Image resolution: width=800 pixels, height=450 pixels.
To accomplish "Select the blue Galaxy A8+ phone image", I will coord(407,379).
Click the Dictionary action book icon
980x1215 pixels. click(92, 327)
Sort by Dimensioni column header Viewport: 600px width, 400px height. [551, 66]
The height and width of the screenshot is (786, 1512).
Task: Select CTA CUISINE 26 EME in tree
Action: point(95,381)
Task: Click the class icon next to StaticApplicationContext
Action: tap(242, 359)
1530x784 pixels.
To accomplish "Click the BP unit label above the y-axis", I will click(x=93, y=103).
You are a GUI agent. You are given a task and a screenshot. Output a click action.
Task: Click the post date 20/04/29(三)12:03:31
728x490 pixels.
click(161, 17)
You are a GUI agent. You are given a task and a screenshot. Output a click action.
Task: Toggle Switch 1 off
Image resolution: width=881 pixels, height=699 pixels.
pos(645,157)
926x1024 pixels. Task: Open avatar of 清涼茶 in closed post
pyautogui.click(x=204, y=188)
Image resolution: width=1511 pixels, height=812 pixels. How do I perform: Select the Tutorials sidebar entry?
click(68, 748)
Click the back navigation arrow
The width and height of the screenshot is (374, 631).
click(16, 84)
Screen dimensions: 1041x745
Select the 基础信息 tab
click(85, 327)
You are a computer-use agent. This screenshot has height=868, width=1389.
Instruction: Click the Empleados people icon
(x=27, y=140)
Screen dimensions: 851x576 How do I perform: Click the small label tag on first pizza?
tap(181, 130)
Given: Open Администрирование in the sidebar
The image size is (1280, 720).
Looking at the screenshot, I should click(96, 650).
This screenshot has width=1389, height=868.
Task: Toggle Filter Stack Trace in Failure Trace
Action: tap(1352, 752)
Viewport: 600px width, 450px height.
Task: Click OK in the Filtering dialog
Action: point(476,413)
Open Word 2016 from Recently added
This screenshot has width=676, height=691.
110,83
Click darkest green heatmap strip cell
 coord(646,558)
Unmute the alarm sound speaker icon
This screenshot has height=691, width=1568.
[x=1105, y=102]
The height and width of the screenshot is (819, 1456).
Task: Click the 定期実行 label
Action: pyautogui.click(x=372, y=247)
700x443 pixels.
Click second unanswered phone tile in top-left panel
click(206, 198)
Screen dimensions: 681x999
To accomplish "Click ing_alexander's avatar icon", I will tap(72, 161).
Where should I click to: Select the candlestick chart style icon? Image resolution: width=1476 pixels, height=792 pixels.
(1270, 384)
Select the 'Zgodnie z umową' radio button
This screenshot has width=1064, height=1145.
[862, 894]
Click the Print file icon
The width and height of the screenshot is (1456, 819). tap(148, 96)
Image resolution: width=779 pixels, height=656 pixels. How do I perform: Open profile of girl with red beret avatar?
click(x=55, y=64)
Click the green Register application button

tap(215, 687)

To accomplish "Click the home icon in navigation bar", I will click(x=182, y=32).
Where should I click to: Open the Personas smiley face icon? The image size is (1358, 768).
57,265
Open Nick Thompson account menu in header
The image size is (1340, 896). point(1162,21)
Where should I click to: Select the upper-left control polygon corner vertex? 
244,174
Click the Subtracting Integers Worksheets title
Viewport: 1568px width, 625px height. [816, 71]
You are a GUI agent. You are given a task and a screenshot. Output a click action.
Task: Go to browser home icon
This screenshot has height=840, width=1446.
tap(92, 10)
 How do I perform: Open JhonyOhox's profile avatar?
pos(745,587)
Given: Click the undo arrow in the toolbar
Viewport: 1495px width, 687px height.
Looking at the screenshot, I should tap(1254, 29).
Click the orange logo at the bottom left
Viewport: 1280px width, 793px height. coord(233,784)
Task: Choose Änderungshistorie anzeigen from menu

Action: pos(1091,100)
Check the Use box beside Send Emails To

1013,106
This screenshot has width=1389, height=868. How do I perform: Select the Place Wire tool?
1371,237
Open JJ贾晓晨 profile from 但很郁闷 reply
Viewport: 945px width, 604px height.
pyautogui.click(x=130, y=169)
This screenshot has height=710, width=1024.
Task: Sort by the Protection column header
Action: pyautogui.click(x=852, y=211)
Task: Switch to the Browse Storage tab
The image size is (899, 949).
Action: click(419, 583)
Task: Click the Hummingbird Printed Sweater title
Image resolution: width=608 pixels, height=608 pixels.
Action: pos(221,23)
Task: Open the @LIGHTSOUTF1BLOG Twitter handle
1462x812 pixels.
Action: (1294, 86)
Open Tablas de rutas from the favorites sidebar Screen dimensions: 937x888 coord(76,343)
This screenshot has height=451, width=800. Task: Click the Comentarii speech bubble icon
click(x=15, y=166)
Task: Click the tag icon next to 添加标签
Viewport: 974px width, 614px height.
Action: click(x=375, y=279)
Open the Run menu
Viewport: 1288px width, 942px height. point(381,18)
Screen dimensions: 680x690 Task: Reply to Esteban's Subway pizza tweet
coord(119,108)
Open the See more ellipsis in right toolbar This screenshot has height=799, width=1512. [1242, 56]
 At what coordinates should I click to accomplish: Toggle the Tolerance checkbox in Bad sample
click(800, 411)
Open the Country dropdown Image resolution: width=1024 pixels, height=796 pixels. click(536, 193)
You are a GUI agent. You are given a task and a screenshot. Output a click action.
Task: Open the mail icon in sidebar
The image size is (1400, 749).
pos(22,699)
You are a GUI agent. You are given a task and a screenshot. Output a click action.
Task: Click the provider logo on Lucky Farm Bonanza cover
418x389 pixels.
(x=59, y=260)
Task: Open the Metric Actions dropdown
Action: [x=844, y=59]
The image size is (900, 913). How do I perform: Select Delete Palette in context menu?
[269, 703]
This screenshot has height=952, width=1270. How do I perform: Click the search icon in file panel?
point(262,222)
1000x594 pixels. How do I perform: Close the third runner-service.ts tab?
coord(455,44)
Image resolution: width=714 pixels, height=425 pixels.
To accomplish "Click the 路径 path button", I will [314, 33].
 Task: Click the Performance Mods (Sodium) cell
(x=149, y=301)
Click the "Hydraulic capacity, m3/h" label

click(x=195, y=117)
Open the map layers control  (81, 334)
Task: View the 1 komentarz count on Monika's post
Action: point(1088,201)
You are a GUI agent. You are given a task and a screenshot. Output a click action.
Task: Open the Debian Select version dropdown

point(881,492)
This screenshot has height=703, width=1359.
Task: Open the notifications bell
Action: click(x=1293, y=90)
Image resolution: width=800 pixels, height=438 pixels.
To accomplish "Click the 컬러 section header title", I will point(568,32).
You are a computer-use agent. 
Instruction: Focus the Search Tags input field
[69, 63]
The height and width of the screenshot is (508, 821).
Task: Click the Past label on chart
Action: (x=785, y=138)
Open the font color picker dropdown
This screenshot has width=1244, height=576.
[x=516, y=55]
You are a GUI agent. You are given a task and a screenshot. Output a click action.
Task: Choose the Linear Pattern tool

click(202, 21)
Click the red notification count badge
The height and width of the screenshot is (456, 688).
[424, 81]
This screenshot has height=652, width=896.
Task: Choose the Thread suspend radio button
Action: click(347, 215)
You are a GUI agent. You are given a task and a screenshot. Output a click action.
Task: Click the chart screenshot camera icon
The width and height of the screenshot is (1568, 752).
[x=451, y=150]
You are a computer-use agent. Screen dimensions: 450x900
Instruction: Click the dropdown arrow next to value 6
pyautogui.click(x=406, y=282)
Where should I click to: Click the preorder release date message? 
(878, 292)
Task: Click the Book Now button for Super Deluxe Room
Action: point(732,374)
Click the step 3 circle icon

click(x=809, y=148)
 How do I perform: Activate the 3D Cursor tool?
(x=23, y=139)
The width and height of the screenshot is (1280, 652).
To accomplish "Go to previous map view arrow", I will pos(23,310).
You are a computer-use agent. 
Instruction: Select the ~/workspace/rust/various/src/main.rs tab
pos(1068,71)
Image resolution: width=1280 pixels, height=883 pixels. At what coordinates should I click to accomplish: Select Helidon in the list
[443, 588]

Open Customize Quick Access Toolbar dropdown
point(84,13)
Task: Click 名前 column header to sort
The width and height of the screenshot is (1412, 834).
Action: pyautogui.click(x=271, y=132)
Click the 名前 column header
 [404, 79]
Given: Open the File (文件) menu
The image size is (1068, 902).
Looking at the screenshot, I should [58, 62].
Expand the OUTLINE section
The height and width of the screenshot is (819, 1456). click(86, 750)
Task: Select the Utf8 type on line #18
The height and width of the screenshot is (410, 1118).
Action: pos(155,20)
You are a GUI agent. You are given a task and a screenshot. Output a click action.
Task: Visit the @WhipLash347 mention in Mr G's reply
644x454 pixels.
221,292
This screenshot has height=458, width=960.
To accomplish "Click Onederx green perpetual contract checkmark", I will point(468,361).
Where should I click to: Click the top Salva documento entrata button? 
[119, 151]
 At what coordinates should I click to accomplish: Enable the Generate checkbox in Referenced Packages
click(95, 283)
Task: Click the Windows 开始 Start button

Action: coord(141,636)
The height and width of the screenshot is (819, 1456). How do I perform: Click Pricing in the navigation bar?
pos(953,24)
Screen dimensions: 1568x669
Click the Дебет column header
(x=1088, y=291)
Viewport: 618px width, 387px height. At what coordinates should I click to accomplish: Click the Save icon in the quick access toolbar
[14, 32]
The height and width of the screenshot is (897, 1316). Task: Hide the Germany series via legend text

→ **Brief**
Return the lines of the material from the line containing "Click the Subtracting" up to and including the line containing "coord(119,108)", reproducing them exactly as they appear.

→ **Final result**
Click the Subtracting Integers Worksheets title
Viewport: 1568px width, 625px height. [816, 71]
You are a GUI agent. You are given a task and a screenshot. Output a click action.
Task: Go to browser home icon
This screenshot has height=840, width=1446.
tap(92, 10)
 How do I perform: Open JhonyOhox's profile avatar?
pos(745,587)
Given: Click the undo arrow in the toolbar
Viewport: 1495px width, 687px height.
Looking at the screenshot, I should tap(1254, 29).
Click the orange logo at the bottom left
Viewport: 1280px width, 793px height. coord(233,784)
Task: Choose Änderungshistorie anzeigen from menu

Action: pos(1091,100)
Check the Use box beside Send Emails To

1013,106
This screenshot has width=1389, height=868. How do I perform: Select the Place Wire tool?
1371,237
Open JJ贾晓晨 profile from 但很郁闷 reply
Viewport: 945px width, 604px height.
pyautogui.click(x=130, y=169)
This screenshot has height=710, width=1024.
Task: Sort by the Protection column header
Action: pyautogui.click(x=852, y=211)
Task: Switch to the Browse Storage tab
The image size is (899, 949).
Action: click(419, 583)
Task: Click the Hummingbird Printed Sweater title
Image resolution: width=608 pixels, height=608 pixels.
Action: pos(221,23)
Task: Open the @LIGHTSOUTF1BLOG Twitter handle
1462x812 pixels.
Action: (1294, 86)
Open Tablas de rutas from the favorites sidebar Screen dimensions: 937x888 coord(76,343)
This screenshot has height=451, width=800. Task: Click the Comentarii speech bubble icon
click(x=15, y=166)
Task: Click the tag icon next to 添加标签
Viewport: 974px width, 614px height.
Action: click(x=375, y=279)
Open the Run menu
Viewport: 1288px width, 942px height. point(381,18)
Screen dimensions: 680x690 Task: Reply to Esteban's Subway pizza tweet
coord(119,108)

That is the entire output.